WHAT IS NEEDED: Restate all of the entries verbatim.

(Saved entries)
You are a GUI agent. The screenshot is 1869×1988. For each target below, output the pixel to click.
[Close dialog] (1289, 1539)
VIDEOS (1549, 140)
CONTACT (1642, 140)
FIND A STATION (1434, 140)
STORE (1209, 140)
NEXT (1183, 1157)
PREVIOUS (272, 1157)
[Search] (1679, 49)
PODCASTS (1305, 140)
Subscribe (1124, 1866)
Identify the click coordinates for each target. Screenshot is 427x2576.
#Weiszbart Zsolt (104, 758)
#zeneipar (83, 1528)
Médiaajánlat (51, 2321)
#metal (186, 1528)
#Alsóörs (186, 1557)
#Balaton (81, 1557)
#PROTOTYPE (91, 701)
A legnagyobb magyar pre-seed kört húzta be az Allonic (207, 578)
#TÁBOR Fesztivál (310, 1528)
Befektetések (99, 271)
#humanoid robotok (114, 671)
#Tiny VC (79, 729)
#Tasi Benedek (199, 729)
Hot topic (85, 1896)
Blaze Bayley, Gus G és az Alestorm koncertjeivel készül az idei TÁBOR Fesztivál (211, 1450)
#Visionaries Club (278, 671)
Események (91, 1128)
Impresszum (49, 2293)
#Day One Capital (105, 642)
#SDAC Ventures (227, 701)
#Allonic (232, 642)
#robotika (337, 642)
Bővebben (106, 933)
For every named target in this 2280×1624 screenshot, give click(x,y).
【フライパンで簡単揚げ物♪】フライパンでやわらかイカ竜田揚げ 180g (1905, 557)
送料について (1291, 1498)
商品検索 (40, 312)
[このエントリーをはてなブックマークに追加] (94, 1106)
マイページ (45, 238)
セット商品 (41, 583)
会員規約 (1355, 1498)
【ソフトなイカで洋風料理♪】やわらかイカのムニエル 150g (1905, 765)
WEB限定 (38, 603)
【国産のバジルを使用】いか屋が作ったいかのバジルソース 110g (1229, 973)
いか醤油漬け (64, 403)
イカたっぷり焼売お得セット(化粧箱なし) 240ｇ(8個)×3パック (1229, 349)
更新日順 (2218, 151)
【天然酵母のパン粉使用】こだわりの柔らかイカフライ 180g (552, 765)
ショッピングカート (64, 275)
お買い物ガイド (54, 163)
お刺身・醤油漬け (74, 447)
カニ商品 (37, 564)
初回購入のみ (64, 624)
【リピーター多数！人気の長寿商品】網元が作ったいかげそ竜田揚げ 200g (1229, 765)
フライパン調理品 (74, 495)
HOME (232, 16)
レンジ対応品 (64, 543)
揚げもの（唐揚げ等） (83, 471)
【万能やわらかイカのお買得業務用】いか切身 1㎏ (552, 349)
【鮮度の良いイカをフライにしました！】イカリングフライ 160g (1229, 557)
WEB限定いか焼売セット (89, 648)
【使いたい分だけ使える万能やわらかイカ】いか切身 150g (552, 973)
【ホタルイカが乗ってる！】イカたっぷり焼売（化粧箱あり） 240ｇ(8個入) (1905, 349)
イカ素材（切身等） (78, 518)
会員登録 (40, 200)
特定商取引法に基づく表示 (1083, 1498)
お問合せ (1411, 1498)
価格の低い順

ANSWER FOR THIS EXERCISE:
You are a GUI agent. The screenshot is 1869×1988. For each target below, output the pixel to click.
[Close dialog] (1289, 1539)
VIDEOS (1549, 140)
CONTACT (1642, 140)
FIND A STATION (1434, 140)
STORE (1209, 140)
NEXT (1183, 1157)
PREVIOUS (272, 1157)
[Search] (1679, 49)
PODCASTS (1305, 140)
Subscribe (1124, 1866)
Identify the click coordinates for each target. Screenshot is 427x2576.
#Weiszbart Zsolt (104, 758)
#zeneipar (83, 1528)
Médiaajánlat (51, 2321)
#metal (186, 1528)
#Alsóörs (186, 1557)
#Balaton (81, 1557)
#PROTOTYPE (91, 701)
A legnagyobb magyar pre-seed kört húzta be az Allonic (207, 578)
#TÁBOR Fesztivál (310, 1528)
Befektetések (99, 271)
#humanoid robotok (114, 671)
#Tiny VC (79, 729)
#Tasi Benedek (199, 729)
Hot topic (85, 1896)
Blaze Bayley, Gus G és az Alestorm koncertjeivel készül az idei TÁBOR Fesztivál (211, 1450)
#Visionaries Club (278, 671)
Események (91, 1128)
Impresszum (49, 2293)
#Day One Capital (105, 642)
#SDAC Ventures (227, 701)
#Allonic (232, 642)
#robotika (337, 642)
Bővebben (106, 933)
For every named target in this 2280×1624 screenshot, give click(x,y).
【フライパンで簡単揚げ物♪】フライパンでやわらかイカ竜田揚げ 180g (1905, 557)
送料について (1291, 1498)
商品検索 (40, 312)
[このエントリーをはてなブックマークに追加] (94, 1106)
マイページ (45, 238)
セット商品 (41, 583)
会員規約 (1355, 1498)
【ソフトなイカで洋風料理♪】やわらかイカのムニエル 150g (1905, 765)
WEB限定 (38, 603)
【国産のバジルを使用】いか屋が作ったいかのバジルソース 110g (1229, 973)
いか醤油漬け (64, 403)
イカたっぷり焼売お得セット(化粧箱なし) 240ｇ(8個)×3パック (1229, 349)
更新日順 (2218, 151)
【天然酵母のパン粉使用】こだわりの柔らかイカフライ 180g (552, 765)
ショッピングカート (64, 275)
お買い物ガイド (54, 163)
お刺身・醤油漬け (74, 447)
カニ商品 (37, 564)
初回購入のみ (64, 624)
【リピーター多数！人気の長寿商品】網元が作ったいかげそ竜田揚げ 200g (1229, 765)
フライパン調理品 (74, 495)
HOME (232, 16)
レンジ対応品 (64, 543)
揚げもの（唐揚げ等） (83, 471)
【万能やわらかイカのお買得業務用】いか切身 1㎏ (552, 349)
【鮮度の良いイカをフライにしました！】イカリングフライ 160g (1229, 557)
WEB限定いか焼売セット (89, 648)
【使いたい分だけ使える万能やわらかイカ】いか切身 150g (552, 973)
【ホタルイカが乗ってる！】イカたっぷり焼売（化粧箱あり） 240ｇ(8個入) (1905, 349)
イカ素材（切身等） (78, 518)
会員登録 (40, 200)
特定商取引法に基づく表示 (1083, 1498)
お問合せ (1411, 1498)
価格の低い順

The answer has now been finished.